▸ Do this
Turn the items below into a JSON list of strings, with each line as its own string and blank lines left out.

▸ Input data

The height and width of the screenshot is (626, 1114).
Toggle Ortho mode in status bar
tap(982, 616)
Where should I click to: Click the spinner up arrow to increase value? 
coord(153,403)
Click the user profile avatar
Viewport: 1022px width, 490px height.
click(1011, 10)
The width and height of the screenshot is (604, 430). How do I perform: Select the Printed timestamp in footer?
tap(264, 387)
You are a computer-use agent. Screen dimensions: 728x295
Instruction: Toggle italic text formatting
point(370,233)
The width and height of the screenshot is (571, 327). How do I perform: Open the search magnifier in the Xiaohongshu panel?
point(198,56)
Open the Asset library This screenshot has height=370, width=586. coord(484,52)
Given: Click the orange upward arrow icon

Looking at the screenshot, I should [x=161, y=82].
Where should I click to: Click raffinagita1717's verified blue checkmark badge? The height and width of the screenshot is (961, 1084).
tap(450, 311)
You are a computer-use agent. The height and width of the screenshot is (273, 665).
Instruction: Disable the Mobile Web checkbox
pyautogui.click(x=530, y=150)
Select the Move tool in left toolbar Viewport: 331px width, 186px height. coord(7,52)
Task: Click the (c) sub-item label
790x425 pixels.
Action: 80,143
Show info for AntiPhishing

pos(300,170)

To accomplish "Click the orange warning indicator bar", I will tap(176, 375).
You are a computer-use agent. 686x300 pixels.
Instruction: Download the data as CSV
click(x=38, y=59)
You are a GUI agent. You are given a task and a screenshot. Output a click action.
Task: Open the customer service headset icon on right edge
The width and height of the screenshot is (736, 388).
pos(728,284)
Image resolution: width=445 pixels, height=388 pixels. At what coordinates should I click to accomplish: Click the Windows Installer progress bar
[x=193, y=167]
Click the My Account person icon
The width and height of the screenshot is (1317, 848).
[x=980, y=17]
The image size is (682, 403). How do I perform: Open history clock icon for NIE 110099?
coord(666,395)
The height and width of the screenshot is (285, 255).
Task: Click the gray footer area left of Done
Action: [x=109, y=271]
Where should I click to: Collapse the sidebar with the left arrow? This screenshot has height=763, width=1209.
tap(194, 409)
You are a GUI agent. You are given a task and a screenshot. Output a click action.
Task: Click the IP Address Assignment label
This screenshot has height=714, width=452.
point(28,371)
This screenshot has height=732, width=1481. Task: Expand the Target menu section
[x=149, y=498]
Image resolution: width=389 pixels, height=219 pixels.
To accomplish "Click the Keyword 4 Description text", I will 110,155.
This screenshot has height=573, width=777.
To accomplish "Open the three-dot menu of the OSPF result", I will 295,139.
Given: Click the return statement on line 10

▸ Solution for this problem
[
  "The height and width of the screenshot is (626, 1114).",
  "Toggle Ortho mode in status bar",
  "tap(982, 616)",
  "Where should I click to: Click the spinner up arrow to increase value? ",
  "coord(153,403)",
  "Click the user profile avatar",
  "Viewport: 1022px width, 490px height.",
  "click(1011, 10)",
  "The width and height of the screenshot is (604, 430). How do I perform: Select the Printed timestamp in footer?",
  "tap(264, 387)",
  "You are a computer-use agent. Screen dimensions: 728x295",
  "Instruction: Toggle italic text formatting",
  "point(370,233)",
  "The width and height of the screenshot is (571, 327). How do I perform: Open the search magnifier in the Xiaohongshu panel?",
  "point(198,56)",
  "Open the Asset library This screenshot has height=370, width=586. coord(484,52)",
  "Given: Click the orange upward arrow icon",
  "Looking at the screenshot, I should [x=161, y=82].",
  "Where should I click to: Click raffinagita1717's verified blue checkmark badge? The height and width of the screenshot is (961, 1084).",
  "tap(450, 311)",
  "You are a computer-use agent. The height and width of the screenshot is (273, 665).",
  "Instruction: Disable the Mobile Web checkbox",
  "pyautogui.click(x=530, y=150)",
  "Select the Move tool in left toolbar Viewport: 331px width, 186px height. coord(7,52)",
  "Task: Click the (c) sub-item label",
  "790x425 pixels.",
  "Action: 80,143",
  "Show info for AntiPhishing",
  "pos(300,170)",
  "To accomplish \"Click the orange warning indicator bar\", I will tap(176, 375).",
  "You are a computer-use agent. 686x300 pixels.",
  "Instruction: Download the data as CSV",
  "click(x=38, y=59)",
  "You are a GUI agent. You are given a task and a screenshot. Output a click action.",
  "Task: Open the customer service headset icon on right edge",
  "The width and height of the screenshot is (736, 388).",
  "pos(728,284)",
  "Image resolution: width=445 pixels, height=388 pixels. At what coordinates should I click to accomplish: Click the Windows Installer progress bar",
  "[x=193, y=167]",
  "Click the My Account person icon",
  "The width and height of the screenshot is (1317, 848).",
  "[x=980, y=17]",
  "The image size is (682, 403). How do I perform: Open history clock icon for NIE 110099?",
  "coord(666,395)",
  "The height and width of the screenshot is (285, 255).",
  "Task: Click the gray footer area left of Done",
  "Action: [x=109, y=271]",
  "Where should I click to: Collapse the sidebar with the left arrow? This screenshot has height=763, width=1209.",
  "tap(194, 409)",
  "You are a GUI agent. You are given a task and a screenshot. Output a click action.",
  "Task: Click the IP Address Assignment label",
  "This screenshot has height=714, width=452.",
  "point(28,371)",
  "This screenshot has height=732, width=1481. Task: Expand the Target menu section",
  "[x=149, y=498]",
  "Image resolution: width=389 pixels, height=219 pixels.",
  "To accomplish \"Click the Keyword 4 Description text\", I will 110,155.",
  "This screenshot has height=573, width=777.",
  "To accomplish \"Open the three-dot menu of the OSPF result\", I will 295,139.",
  "Given: Click the return statement on line 10"
]